#### GOAL:
Decide whether each statement agrees with the passage on the new Calvinism, answering yes or no and quoting the words of the passage that settle it: (a) The passage calls legalism one of the great anathemas of new Calvinism. (b) The passage says the movement has left its local elements behind as it advanced. (c) The passage says complementarianism is wrong because it has become a shibboleth.

1.         It seems to me that the broad stream of the new Calvinism tends to be characterised by a desire for the glory of God.  In this sense, I do not think one can legitimately deny that this is a Reformed resurgence.  There is an evident, open, sincere aim at the glory of God in all things, and I think that God is much glorified in many ways by the words and works of many of my new Calvinist brothers and sisters, and I rejoice at it.

2.         It seems to me that the broad stream of the new Calvinism tends to be characterised by deep-rooted spiritual joy.  This may be one of the reasons why it is so attractive to so many, perhaps especially to those from more conservative Reformed circles who feel that this is one of the things that has been lacking in their spiritual experience.  It flows, no doubt, in large part from the emphasis on the grace of God (see below) and it may flow into some of its more exuberant expressions of worship.  Again, the public face of the new Calvinism is one in which men and women with their hearts made clean through the blood of the Lamb rejoice in their so-great salvation.

3.         It seems to me that the broad stream of the new Calvinism tends to be characterised by missonal zeal.  As with any vibrant gospel movement, the desire to take the good news into all the world is central.  Evangelising.  Witnessing to Christ.  Church strengthening.  Church planting.  Church rejuvenation.  Training pastors and preachers.  There is a Scriptural readiness to overcome or ignore the boundaries too readily established in the mind and the heart and to preach the gospel to every creature, and to use as many means as possible (although the Biblical legitimacy of some might be questioned) to promote the truth, propagate the gospel, and advance the kingdom of Christ Jesus.  As the movement has advanced, neither the local nor the international elements of this have been left behind.

4.         It seems to me that the broad stream of the new Calvinism tends to be characterised by an emphasis on the gospel of grace and the grace of the gospel.  Everything is ‘gospel’: New Calvinists do ‘gospel-this’ and ‘gospel-centred that’ and ‘gospel-cored the other’, sometimes to the point of inanity.  By that, I do not mean that the gospel ought not to be at the heart of things, but if we are genuinely evangelical then by definition the gospel should be at the heart of things, and the tendency to badge everything with the word ‘gospel’ doesn’t necessarily mean that it is gospel-soaked and gospel-centred, nor does it guarantee that it will be.  That aside, this is a movement that desires to preach the good news as good news, to proclaim the free and undeserved favour of God to sinners in a way that is engaging, fresh, real and powerful.  One of the great anathemas of new Calvinism is legalism.  Whether or not this is rightly or fully understood I will not argue here, but these friends are desperate to highlight and declare the primacy of grace.  Of course, this is intimately related to the joy they feel and the glory of God they pursue.

5.         It seems to me that the broad stream of the new Calvinism tends to be characterised by complementarianism.  We are told by these friends to distinguish between the theological equivalents of national boundaries and state boundaries, to appreciate the different between distinction and division.  At the same time, it appears that complementarianism is one of the new Calvinist shibboleths.  That does not mean it is wrong, of course, but it is interesting that of all the things that we are told do not matter in the consideration of unity and separation, complementarianism has become something of a sine qua non.

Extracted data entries

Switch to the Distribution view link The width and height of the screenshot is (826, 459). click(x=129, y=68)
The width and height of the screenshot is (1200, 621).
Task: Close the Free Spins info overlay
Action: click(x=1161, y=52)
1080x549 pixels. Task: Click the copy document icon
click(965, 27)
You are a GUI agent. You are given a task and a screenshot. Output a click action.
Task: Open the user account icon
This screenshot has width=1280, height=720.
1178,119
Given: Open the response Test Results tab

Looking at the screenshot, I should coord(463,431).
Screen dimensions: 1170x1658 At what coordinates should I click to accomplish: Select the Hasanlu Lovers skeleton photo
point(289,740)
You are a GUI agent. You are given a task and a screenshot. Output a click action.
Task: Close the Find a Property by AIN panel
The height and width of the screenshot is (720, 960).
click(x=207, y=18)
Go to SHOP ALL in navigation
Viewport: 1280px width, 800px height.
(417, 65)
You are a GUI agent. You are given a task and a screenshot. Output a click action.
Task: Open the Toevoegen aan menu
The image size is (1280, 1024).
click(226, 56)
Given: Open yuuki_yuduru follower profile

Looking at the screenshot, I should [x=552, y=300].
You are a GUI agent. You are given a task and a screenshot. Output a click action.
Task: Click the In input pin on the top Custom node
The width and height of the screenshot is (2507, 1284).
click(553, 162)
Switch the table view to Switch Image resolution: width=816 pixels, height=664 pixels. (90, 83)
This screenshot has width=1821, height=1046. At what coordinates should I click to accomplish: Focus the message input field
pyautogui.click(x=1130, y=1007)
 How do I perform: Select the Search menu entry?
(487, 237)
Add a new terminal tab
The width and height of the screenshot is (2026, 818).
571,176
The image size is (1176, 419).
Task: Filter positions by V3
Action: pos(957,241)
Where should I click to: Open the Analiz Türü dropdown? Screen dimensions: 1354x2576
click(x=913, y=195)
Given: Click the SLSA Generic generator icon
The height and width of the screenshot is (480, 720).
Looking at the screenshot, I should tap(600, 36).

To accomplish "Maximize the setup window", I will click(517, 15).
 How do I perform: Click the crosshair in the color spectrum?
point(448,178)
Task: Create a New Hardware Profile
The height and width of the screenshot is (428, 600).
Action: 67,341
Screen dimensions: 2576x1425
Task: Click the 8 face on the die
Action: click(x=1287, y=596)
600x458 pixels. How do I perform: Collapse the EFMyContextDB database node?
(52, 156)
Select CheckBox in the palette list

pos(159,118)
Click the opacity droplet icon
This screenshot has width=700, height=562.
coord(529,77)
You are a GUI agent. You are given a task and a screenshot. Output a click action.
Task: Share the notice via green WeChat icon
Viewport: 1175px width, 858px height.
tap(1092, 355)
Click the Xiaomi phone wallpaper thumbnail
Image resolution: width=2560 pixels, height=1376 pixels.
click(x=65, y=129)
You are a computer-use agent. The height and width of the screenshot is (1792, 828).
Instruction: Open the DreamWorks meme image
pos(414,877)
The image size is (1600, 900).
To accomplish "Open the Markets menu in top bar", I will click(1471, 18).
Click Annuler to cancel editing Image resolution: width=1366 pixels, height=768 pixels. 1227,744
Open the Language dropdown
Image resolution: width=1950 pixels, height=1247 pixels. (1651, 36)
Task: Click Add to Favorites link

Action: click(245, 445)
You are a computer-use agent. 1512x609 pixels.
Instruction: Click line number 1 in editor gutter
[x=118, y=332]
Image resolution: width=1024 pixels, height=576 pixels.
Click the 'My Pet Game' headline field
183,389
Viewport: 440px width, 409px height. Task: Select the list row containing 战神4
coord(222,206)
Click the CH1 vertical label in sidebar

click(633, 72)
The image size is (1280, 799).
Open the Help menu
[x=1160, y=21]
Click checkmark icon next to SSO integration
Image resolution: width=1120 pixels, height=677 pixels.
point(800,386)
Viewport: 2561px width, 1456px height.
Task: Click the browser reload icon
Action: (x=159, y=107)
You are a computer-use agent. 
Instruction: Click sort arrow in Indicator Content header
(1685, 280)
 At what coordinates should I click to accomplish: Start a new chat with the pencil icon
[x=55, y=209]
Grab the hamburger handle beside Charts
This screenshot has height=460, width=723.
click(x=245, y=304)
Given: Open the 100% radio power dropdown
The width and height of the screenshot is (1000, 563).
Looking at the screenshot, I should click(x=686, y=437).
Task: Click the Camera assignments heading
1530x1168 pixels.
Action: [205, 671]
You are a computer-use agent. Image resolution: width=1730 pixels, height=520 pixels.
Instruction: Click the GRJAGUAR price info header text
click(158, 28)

#### THE ANSWER:
(a) Yes: "One of the great anathemas of new Calvinism is legalism."
(b) No: "neither the local nor the international elements of this have been left behind."
(c) No: "That does not mean it is wrong, of course"